FDA expands total product life cycle program to cover neurological devices

Dive Brief:

  • The Food and Drug Administration is expanding a program for accelerating device development to cover neurological and physical medicine technologies. 
  • Initially, the voluntary total product life cycle advisory program (TAP) pilot was limited to cardiovascular devices. This week, the FDA Office of Neurological and Physical Medicine Devices also began accepting enrollment requests.
  • Expanding the program to cover cardiovascular, neurological and physical medicine devices is part of a scaling up of the pilot, which enrolled 12 products in its first year. The FDA could enroll up to 45 additional devices over the coming year.

Dive Insight:

The FDA and industry agreed to the TAP pilot in MDUFA V. While the industry initially opposed the advisory program, the FDA secured a chance to show it can “spur more rapid development and more rapid and widespread patient access” by facilitating early engagement and coordination with external stakeholders.

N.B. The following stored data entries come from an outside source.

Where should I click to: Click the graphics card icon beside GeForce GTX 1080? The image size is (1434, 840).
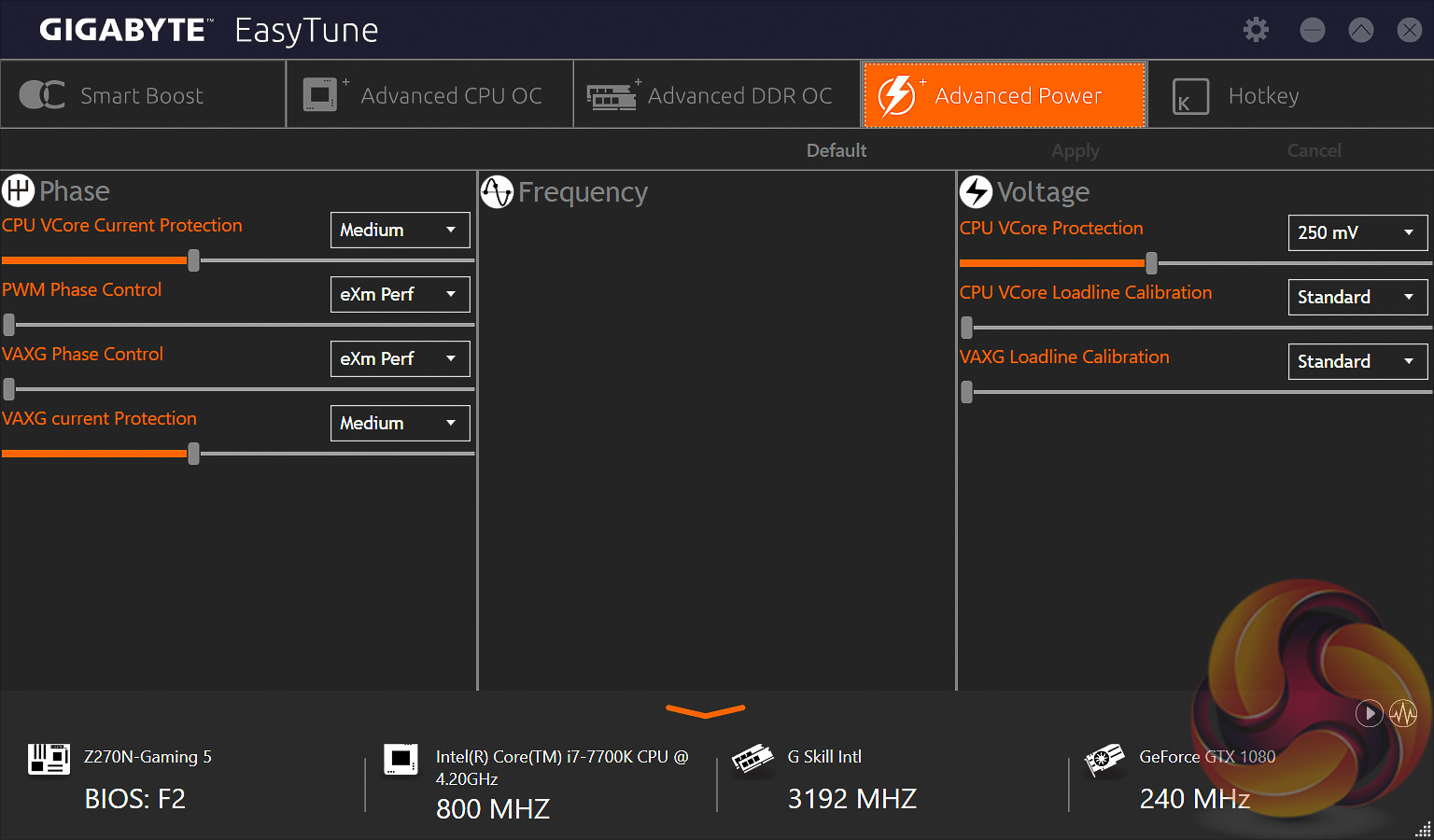click(x=1104, y=760)
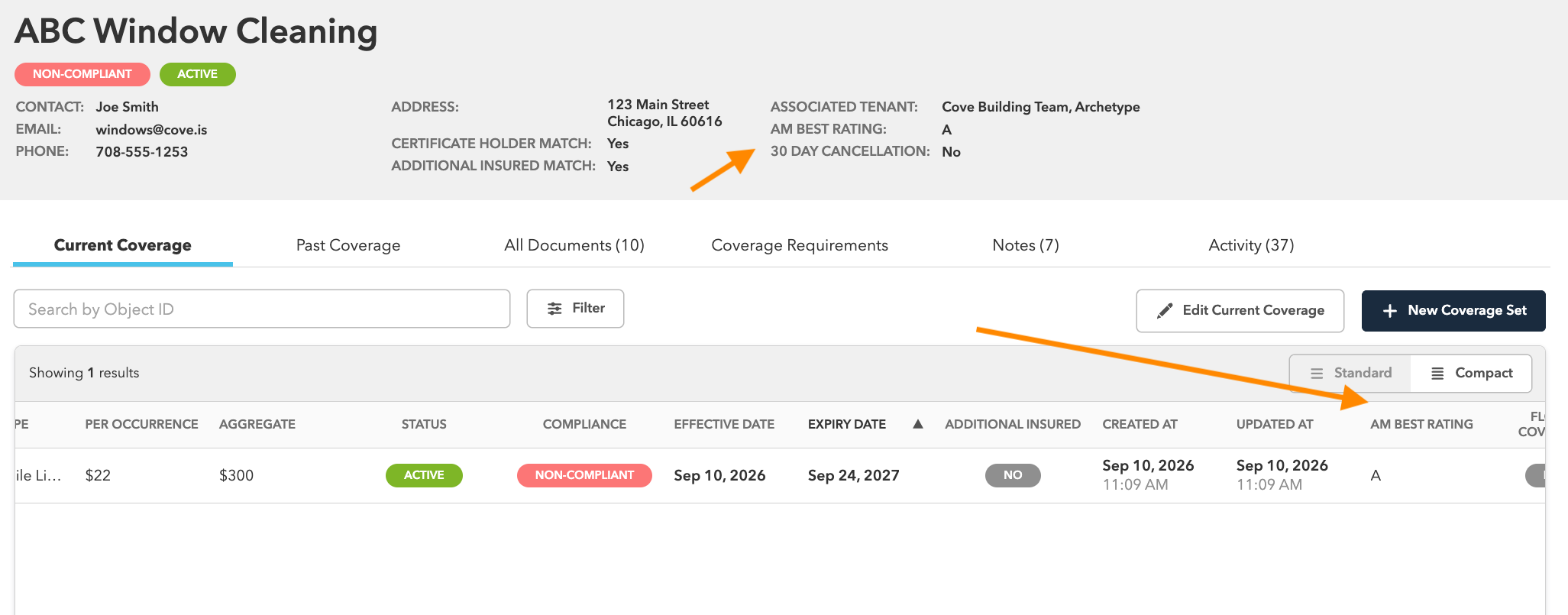Sort by Effective Date column header
The image size is (1568, 615).
[x=724, y=424]
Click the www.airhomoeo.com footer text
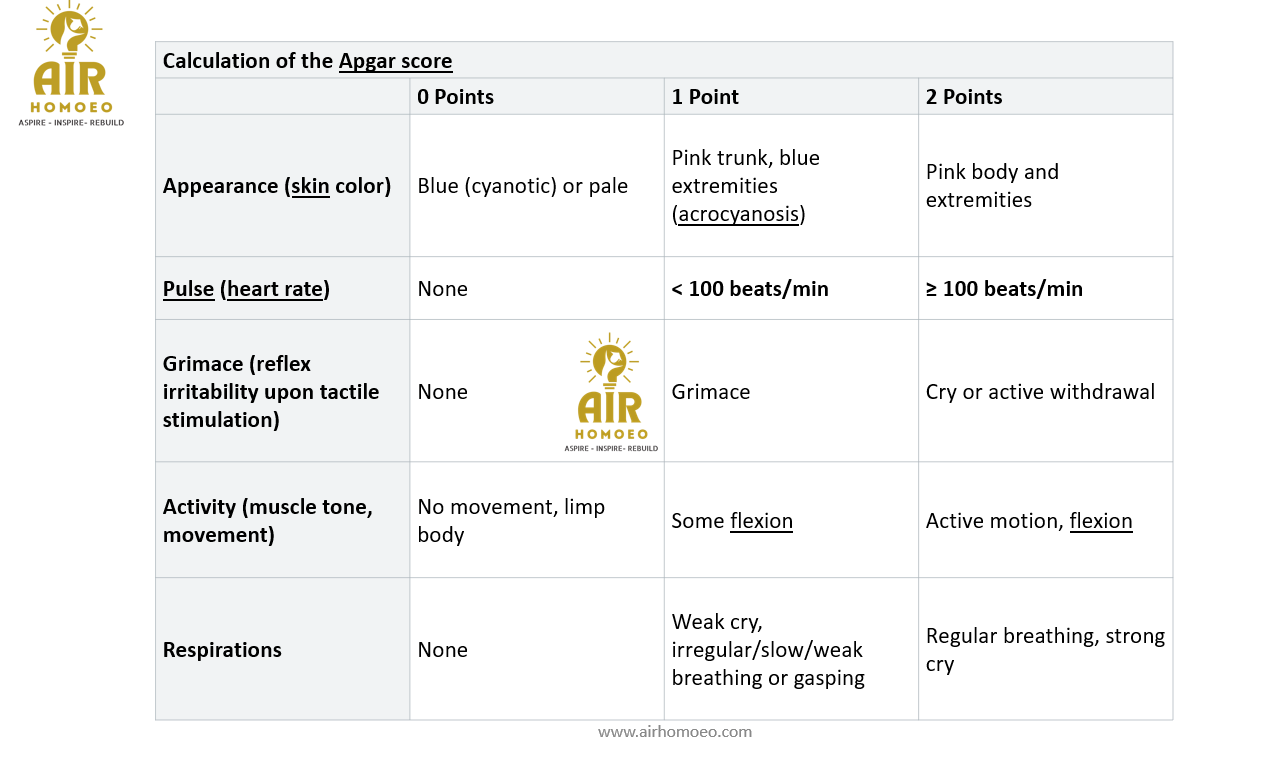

A year ago, the FDA’s Office of Cardiovascular Devices began accepting applications to join the pilot program. It enrolled 12 devices over the first year of the pilot. The FDA was aiming to enroll up to 15 medical devices and made the Office of Cardiovascular Devices the initial focus of the TAP pilot because of its history of granting breakthrough device designations, workload, staffing levels and experience.

As planned, the FDA has now expanded the program to cover the Office of Neurological and Physical Medicine Devices. The addition of a second office, and potential quadrupling of the total number of devices enrolled in the pilot, is the first step in a series of expansions that are planned for the rest of the MDUFA V period.

At the start of its 2025 financial year, the FDA plans to add at least four offices to the program and start enrolling up to 65 additional devices, doubling the size of the pilot. The number of devices enrolled in the program annually is forecast to plateau at up to 100 in the 2026 and 2027 financial years. The FDA has yet to commit to adding more offices in those years.